▶ **Input records**:
Segment Open
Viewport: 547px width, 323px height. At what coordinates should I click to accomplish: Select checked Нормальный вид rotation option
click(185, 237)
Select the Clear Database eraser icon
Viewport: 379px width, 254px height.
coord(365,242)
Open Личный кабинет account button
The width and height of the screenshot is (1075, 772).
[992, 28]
Segment Closed
Segment Open
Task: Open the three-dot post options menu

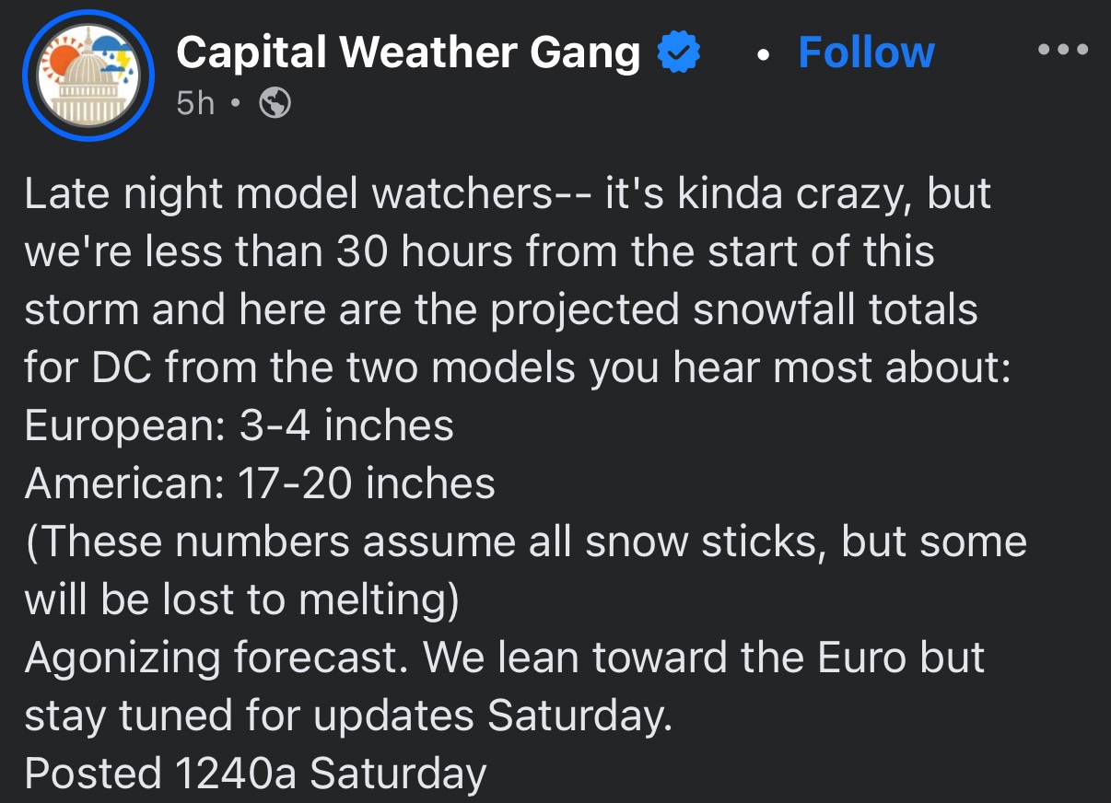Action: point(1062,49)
Segment Closed
Segment Open
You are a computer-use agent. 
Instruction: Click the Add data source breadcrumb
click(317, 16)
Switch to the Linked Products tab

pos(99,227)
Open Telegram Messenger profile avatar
Segment Closed
▶ **What you are asked to do**: Output exactly the lines of the material above from the one containing "You are a computer-use agent." up to and including the one containing "Open Telegram Messenger profile avatar".

▶ **Finished task**:
You are a computer-use agent. 
Instruction: Click the Add data source breadcrumb
click(317, 16)
Switch to the Linked Products tab

pos(99,227)
Open Telegram Messenger profile avatar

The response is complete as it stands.